Supplied data START

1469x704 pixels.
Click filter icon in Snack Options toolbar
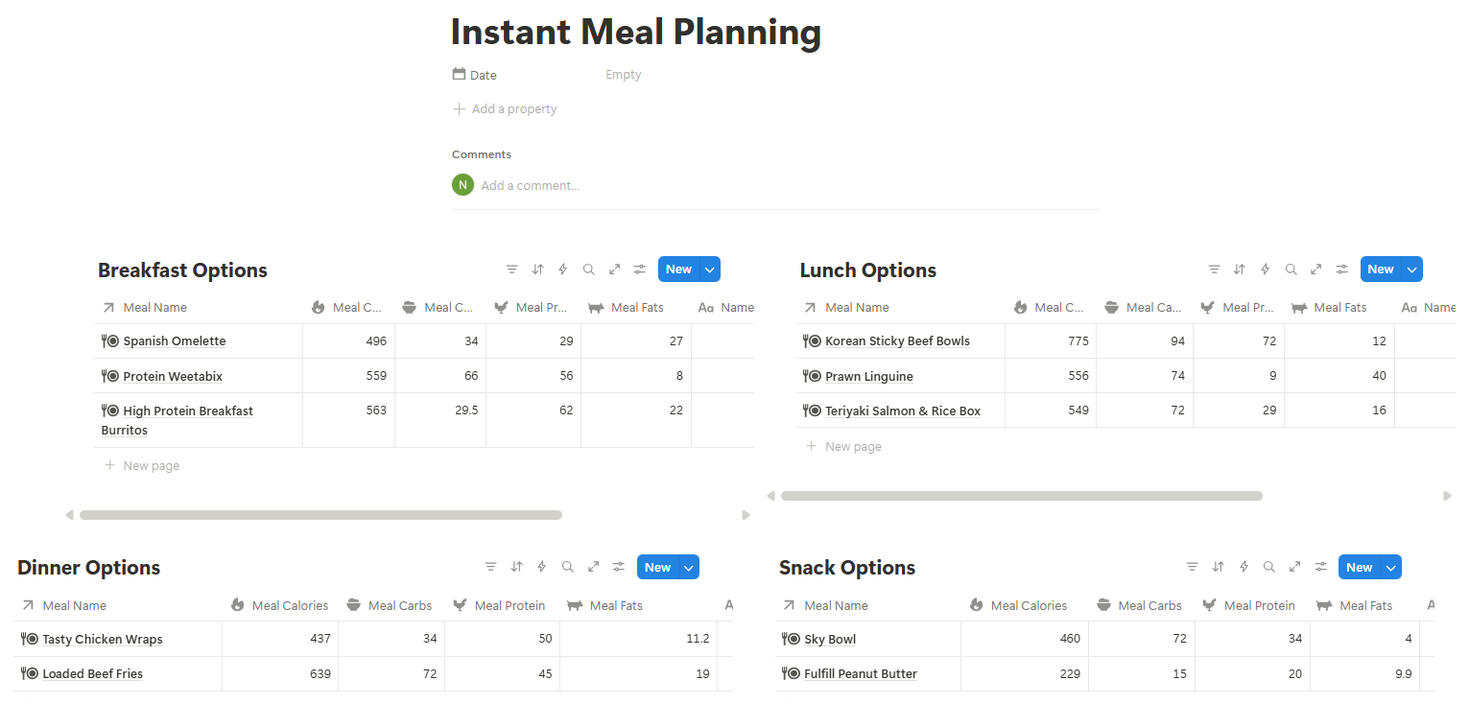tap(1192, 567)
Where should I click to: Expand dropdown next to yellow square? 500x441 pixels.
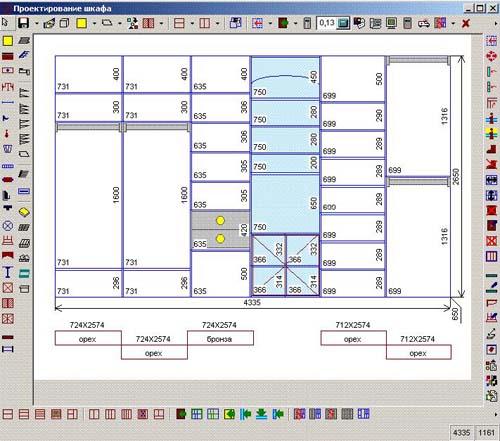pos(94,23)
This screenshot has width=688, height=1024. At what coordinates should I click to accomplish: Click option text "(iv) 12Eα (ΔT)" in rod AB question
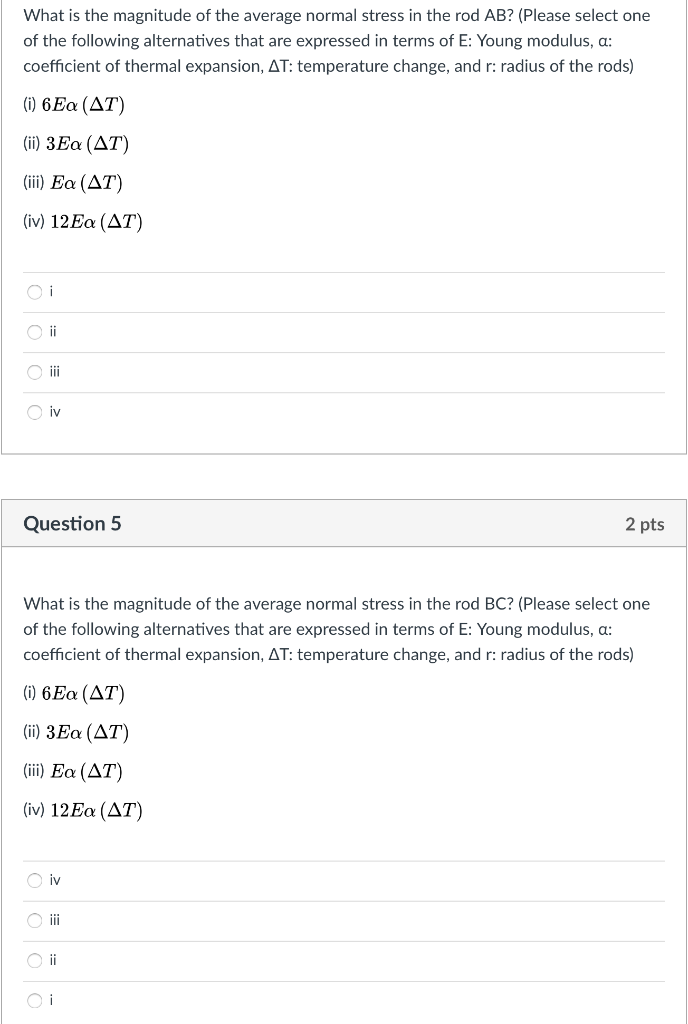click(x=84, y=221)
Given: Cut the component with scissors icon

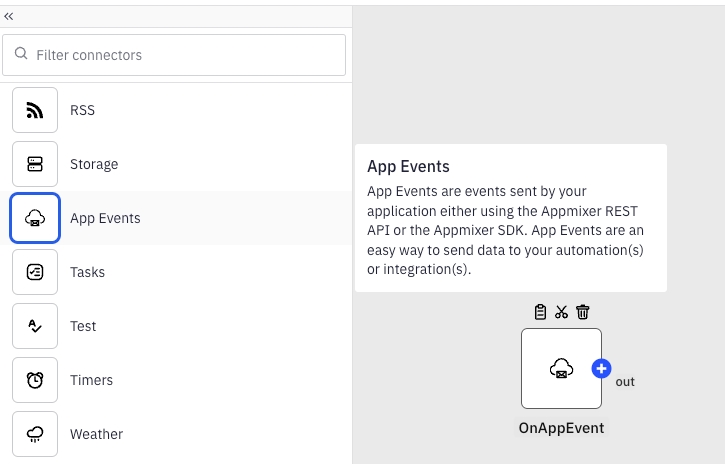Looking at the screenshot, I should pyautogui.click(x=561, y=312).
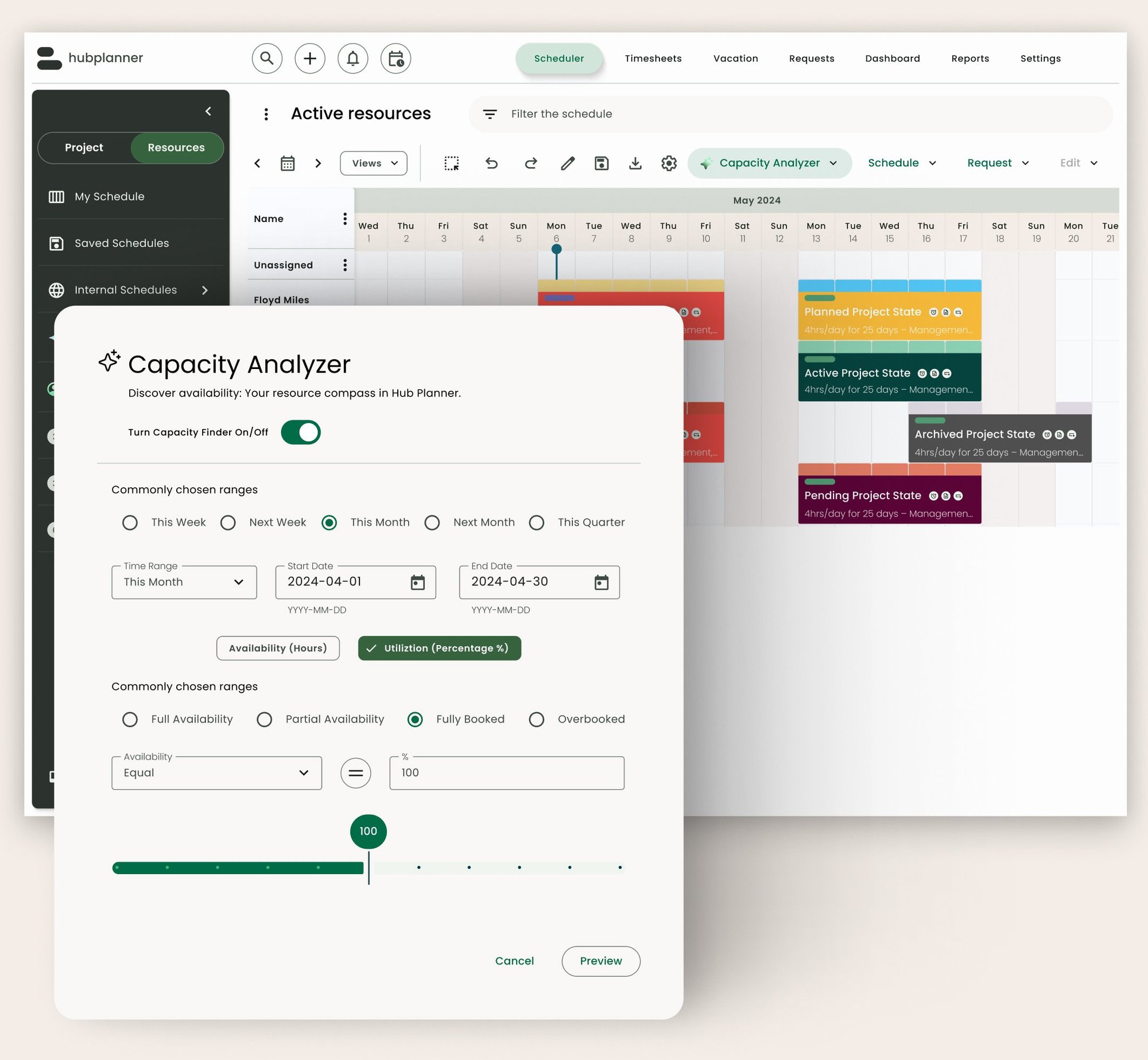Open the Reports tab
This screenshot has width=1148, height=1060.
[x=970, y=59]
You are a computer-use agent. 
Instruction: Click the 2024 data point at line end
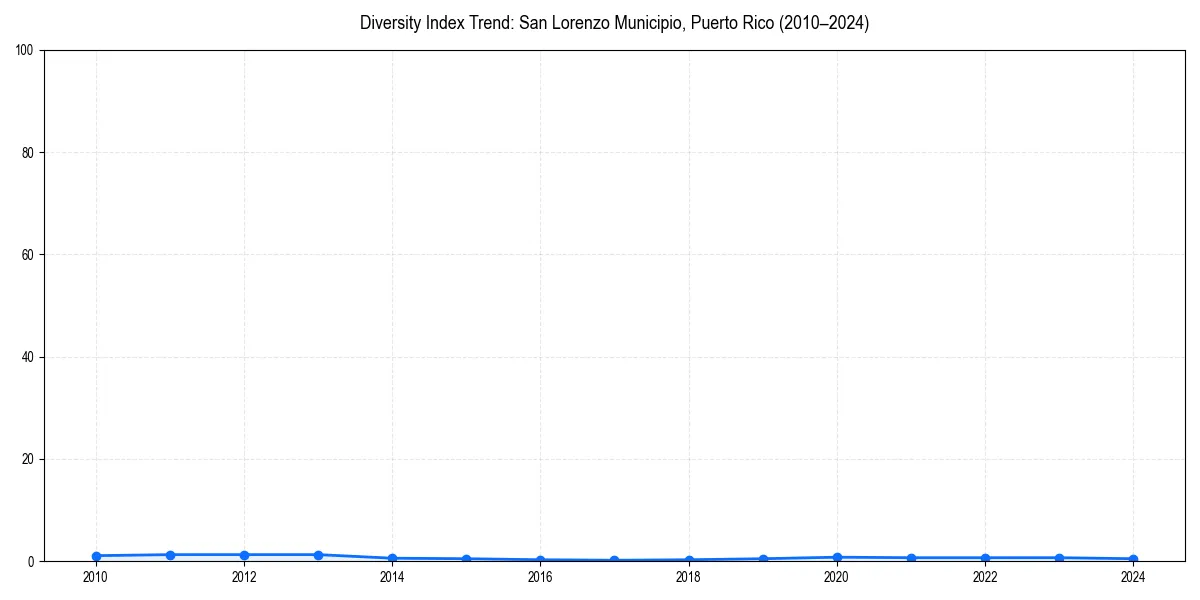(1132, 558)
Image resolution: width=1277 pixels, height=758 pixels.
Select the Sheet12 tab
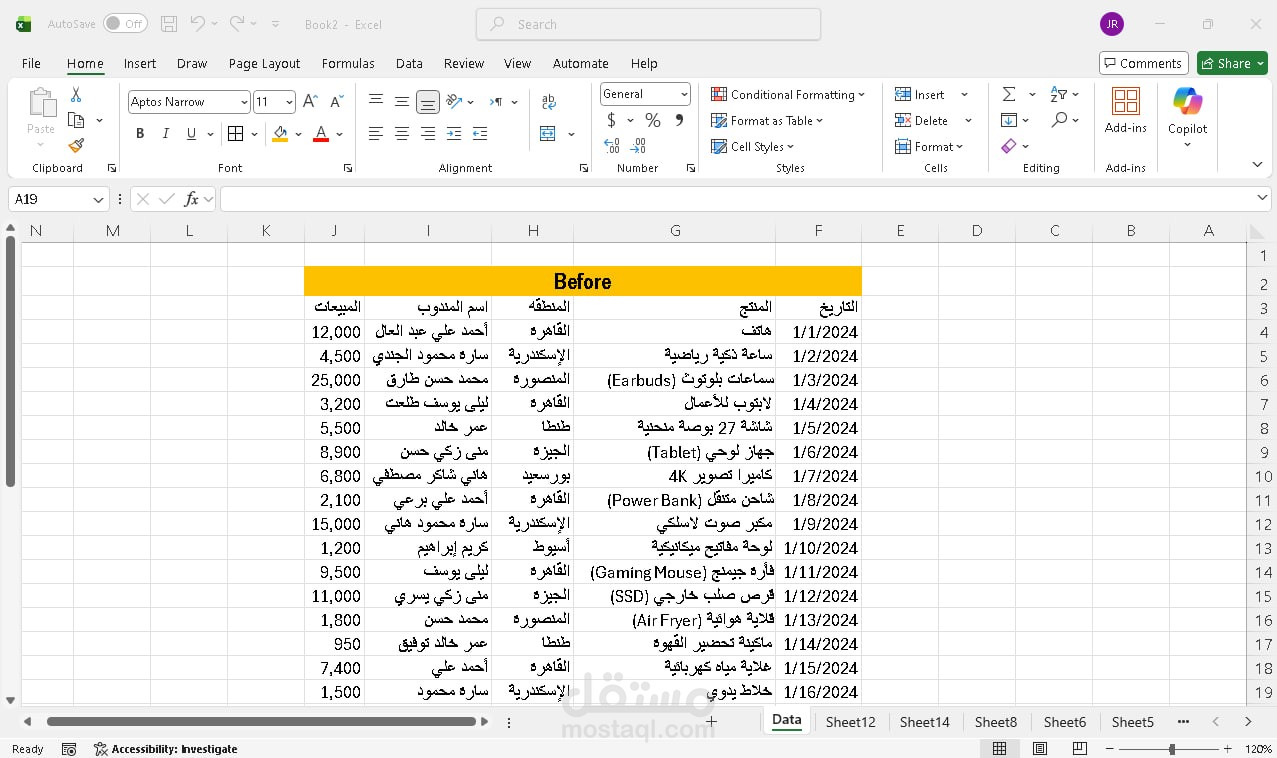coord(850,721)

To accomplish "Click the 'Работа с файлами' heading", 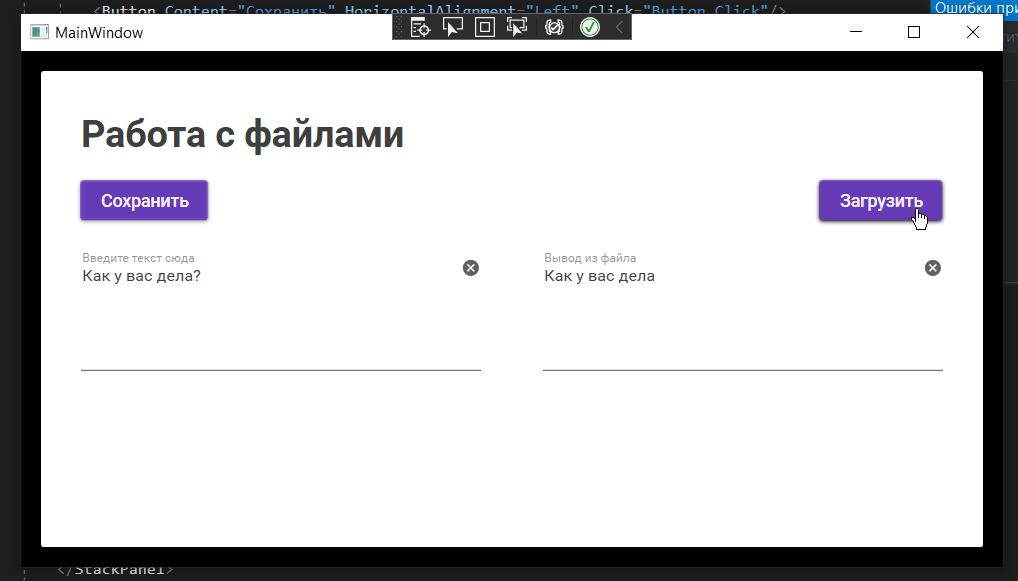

Supplied data END

◆ **What is required**: Copy all the entries above exactly as they stand, except for the pictures.

◆ **Reply**:
1469x704 pixels.
Click filter icon in Snack Options toolbar
tap(1192, 567)
Where should I click to: Expand dropdown next to yellow square? 500x441 pixels.
pos(94,23)
This screenshot has width=688, height=1024. At what coordinates should I click to accomplish: Click option text "(iv) 12Eα (ΔT)" in rod AB question
click(x=84, y=221)
Given: Cut the component with scissors icon

Looking at the screenshot, I should pyautogui.click(x=561, y=312).
Open the Reports tab
This screenshot has width=1148, height=1060.
[x=970, y=59]
You are a computer-use agent. 
Instruction: Click the 2024 data point at line end
(1132, 558)
Image resolution: width=1277 pixels, height=758 pixels.
Select the Sheet12 tab
coord(850,721)

To accomplish "Click the 'Работа с файлами' heading", 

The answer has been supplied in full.